Monday, June 18, 2018

How I Met Your Father

For Tambrey Ringer Kinley

I never told you about my good friend, Danny "Boone" Patton.

Our parents were friends; hangin' out, card playin' buddies.

Boone was the same age as my sister Brenda and from a young age, after he got his first guitar, it was quite apparent that this boy could play.

And so he would play and I (not yet being the guitar prodigy that I am now) would sing. In fact if it was on the radio, we could probably perform it.

Anyway, years passed and we got to be plumb-growed boys in our twenties with families of our own when we began to get together again and play (I had a guitar by this time and could second  my friend).

Sometimes we gathered together with family. but lots of times it would just be us two.

We would pop by one another's house with a "Have you heard this one?" or a "This is a cool song."

And so we were sitting in my bedroom one afternoon playing an Eagles song, "Peaceful Easy Feelin'" maybe or one of those.

And my sister Deb appears in the doorway with a strange fella in tow. She introduces him and leaves him with us while she wanders off to hang with my wife and kids.

Paul, his name was, sat on the bed with us and asked if we minded his singing along with the Eagles tune, we had been playing.

Sure, we said, not having heard this guy sing or even knowing if he could sing.

We commenced and when he opened his mouth to sing, we nearly fell off our guitars. Paul could sing.

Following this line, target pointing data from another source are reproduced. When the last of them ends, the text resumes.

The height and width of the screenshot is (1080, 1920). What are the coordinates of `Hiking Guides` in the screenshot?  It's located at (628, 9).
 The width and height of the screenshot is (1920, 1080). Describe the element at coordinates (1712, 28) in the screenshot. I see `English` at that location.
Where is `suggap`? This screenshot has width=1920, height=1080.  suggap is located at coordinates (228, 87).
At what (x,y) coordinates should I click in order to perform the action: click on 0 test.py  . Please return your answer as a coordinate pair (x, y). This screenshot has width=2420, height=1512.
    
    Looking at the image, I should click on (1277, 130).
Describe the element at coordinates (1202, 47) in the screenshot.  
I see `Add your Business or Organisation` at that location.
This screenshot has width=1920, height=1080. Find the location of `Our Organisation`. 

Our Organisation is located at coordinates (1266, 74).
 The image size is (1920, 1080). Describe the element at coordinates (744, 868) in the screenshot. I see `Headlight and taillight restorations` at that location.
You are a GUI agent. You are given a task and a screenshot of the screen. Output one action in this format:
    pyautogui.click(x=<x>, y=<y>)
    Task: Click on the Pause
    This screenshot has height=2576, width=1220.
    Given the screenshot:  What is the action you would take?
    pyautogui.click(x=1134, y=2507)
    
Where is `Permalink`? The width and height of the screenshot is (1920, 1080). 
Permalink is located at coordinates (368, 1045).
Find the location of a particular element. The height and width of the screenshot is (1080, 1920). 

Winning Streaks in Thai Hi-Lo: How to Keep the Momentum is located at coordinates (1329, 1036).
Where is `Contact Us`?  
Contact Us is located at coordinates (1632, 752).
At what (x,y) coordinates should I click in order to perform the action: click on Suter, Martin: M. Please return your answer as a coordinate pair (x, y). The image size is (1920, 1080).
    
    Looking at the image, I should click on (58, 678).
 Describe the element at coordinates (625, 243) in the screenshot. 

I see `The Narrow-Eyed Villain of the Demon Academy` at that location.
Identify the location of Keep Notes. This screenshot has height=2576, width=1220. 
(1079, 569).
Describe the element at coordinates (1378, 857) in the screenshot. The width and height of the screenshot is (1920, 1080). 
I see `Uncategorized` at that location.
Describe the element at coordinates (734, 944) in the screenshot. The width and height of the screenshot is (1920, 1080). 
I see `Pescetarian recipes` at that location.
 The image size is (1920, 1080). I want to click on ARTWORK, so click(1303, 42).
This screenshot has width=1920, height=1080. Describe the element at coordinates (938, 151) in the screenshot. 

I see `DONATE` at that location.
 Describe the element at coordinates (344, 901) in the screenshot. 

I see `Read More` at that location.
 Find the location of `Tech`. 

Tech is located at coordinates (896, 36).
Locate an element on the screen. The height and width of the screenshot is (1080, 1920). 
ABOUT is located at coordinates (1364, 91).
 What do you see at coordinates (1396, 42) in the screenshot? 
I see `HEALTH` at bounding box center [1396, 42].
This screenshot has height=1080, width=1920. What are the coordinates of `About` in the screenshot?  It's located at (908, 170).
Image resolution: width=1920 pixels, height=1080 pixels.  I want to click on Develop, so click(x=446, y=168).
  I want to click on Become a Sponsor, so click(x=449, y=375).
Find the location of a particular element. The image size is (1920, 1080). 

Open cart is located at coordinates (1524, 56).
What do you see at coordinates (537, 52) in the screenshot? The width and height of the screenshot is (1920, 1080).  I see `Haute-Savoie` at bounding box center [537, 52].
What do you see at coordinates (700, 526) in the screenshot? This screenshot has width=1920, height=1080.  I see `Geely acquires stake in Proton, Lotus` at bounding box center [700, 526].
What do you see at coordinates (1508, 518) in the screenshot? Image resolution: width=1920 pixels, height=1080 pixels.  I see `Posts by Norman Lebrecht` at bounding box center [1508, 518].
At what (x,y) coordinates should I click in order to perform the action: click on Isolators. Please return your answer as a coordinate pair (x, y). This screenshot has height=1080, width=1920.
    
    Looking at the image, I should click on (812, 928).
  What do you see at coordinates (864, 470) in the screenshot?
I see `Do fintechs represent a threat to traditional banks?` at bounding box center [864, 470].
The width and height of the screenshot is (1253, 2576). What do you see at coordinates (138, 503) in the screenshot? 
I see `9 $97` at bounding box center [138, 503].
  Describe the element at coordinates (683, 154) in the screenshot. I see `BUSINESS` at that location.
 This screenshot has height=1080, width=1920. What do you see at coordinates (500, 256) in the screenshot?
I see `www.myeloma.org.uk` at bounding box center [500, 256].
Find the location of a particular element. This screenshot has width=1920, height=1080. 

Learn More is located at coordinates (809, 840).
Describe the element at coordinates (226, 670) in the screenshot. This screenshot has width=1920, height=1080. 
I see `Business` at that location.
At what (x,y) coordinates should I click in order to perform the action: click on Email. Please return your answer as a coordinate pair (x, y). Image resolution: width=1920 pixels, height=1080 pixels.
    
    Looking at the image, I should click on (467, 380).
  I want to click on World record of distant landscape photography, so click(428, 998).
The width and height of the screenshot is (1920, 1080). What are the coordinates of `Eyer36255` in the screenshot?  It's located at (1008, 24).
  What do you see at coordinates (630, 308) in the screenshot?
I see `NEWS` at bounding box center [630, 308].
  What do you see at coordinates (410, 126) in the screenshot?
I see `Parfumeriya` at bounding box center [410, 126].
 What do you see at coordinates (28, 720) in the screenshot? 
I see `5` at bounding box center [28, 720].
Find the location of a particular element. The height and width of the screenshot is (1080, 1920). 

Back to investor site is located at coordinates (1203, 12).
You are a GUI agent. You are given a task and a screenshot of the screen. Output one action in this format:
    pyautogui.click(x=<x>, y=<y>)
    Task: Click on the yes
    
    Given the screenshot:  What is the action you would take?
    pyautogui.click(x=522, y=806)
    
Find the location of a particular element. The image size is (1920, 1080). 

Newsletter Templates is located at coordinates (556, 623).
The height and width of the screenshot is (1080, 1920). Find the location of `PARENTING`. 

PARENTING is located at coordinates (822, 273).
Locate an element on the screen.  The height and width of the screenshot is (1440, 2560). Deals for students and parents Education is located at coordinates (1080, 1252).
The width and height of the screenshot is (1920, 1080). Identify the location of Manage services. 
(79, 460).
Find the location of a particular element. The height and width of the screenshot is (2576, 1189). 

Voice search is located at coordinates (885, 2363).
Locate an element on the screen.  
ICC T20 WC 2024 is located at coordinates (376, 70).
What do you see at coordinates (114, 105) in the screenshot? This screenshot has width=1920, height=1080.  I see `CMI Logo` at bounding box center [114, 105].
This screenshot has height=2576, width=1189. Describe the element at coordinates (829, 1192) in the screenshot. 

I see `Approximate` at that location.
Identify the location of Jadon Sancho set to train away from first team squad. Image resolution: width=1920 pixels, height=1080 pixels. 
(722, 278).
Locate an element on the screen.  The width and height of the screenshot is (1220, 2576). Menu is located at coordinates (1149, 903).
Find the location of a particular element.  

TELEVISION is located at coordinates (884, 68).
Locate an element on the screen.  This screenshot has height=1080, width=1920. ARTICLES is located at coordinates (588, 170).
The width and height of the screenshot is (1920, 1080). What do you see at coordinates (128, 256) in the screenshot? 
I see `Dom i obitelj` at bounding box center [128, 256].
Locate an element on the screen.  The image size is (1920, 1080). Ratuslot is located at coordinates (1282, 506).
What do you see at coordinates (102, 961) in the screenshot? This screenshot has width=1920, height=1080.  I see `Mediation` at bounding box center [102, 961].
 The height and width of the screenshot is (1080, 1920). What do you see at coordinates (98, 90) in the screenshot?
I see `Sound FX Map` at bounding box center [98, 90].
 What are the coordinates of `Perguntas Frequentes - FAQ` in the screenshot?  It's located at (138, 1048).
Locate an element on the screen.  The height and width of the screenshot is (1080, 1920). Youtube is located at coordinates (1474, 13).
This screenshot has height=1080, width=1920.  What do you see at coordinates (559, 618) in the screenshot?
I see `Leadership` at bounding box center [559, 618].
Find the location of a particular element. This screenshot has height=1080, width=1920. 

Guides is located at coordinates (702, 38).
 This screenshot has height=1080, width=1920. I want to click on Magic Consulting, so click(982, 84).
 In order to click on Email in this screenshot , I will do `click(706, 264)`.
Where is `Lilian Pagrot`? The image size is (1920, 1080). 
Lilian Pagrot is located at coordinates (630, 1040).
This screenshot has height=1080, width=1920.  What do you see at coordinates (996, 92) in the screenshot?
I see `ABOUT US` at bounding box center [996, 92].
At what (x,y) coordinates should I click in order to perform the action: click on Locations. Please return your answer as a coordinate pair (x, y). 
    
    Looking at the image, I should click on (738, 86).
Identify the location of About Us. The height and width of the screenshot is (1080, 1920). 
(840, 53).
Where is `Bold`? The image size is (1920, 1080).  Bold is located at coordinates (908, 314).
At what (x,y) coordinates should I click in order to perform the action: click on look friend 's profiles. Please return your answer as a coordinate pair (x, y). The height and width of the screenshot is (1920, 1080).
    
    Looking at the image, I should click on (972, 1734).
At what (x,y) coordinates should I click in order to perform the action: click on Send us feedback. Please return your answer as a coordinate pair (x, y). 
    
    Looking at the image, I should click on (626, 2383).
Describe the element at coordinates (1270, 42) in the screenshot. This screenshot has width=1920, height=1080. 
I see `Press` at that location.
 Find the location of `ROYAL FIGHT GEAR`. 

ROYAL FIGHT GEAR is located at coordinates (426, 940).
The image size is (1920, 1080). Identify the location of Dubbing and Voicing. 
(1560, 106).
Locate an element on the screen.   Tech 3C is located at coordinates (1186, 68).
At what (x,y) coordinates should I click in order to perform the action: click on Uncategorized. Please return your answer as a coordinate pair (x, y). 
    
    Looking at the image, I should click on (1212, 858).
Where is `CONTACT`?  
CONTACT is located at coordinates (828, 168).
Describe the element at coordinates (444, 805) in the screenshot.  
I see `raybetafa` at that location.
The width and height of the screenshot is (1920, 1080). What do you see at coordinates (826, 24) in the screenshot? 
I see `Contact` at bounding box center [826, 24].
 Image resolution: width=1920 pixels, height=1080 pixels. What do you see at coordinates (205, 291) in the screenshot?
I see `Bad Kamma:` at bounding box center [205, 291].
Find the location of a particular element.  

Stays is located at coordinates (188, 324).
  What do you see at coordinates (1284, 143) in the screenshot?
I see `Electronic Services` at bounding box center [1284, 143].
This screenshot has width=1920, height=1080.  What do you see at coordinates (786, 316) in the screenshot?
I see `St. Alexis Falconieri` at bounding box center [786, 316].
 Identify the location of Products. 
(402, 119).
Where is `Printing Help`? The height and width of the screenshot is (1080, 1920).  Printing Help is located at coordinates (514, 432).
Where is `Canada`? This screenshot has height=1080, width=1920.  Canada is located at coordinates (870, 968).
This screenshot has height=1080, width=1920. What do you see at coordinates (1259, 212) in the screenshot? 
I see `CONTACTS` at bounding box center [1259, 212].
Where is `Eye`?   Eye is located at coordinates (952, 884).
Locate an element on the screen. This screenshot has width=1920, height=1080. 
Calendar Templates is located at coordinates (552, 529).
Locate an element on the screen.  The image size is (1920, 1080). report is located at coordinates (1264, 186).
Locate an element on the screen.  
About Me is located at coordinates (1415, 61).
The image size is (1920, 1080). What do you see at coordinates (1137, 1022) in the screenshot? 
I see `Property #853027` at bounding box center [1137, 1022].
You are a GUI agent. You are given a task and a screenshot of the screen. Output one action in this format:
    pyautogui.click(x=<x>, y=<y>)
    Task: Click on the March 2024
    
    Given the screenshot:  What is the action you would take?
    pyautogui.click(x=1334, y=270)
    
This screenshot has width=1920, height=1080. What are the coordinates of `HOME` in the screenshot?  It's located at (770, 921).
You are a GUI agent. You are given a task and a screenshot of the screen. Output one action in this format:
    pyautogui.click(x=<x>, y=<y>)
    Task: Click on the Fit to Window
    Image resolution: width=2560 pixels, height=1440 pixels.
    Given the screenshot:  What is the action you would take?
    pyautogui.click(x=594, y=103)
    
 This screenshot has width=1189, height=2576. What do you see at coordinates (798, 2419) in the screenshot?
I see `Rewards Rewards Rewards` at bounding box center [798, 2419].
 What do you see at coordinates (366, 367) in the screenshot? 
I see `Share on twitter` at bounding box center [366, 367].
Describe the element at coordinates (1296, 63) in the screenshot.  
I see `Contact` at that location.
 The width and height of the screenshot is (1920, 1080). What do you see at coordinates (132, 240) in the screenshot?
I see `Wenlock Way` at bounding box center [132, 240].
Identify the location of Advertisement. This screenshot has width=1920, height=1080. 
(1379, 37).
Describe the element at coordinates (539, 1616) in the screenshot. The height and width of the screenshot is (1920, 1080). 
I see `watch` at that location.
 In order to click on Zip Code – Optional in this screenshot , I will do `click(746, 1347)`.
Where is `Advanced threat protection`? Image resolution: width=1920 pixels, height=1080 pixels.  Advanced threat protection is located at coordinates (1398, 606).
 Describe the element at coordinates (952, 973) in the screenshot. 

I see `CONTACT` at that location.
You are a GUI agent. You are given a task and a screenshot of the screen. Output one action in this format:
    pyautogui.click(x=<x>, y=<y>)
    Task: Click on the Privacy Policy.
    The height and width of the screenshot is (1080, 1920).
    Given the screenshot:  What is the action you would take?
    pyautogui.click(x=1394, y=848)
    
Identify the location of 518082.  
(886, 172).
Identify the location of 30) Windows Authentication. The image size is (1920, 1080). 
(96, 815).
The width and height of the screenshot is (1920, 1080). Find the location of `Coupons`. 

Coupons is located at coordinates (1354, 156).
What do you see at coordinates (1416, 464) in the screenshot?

Anyhow we now had us a lead singer so to speak, and when Deb and Boone and I would blend our voices with his, the harmonies were amazing.

And I'm not bragging, you can ask anybody who ever heard us.

Matter of fact, even if nobody had ever heard us play, it was just a blast to play together.

Boone was already an honorary Tolar. He was "make you laugh your drink through your nose" funny.

Paul was adopted immediately and we built quite a repertoire of songs, though we never performed publicly per se, just with friends, and at family gatherings.

And I think each of us felt it, the joy of making music together, the sheer fun and silliness of it.

Fine times. After I moved away, the times weren't nearly so frequent but no matter the length of time gone by, there was never a time when we got back together and it was as though we had stepped out of the room ("a pause for the cause," you might say)for a moment and simply returned to pick up our guitars to play some more. 

The last time I went to visit Paul, we played. Or I played, on his Charvel acoustic-electric with the cherry sunburst finish, and he sang, every one of the old songs we could remember, our voices still blending in as sweet  a sound as always.

Not a lot of precise detail in the Bible about heaven. But I can't help thinking, God having given us the gift of music, that along with the new songs we are promised there will be time enough throughout eternity to break out the guitars and sing some of the old ones as well.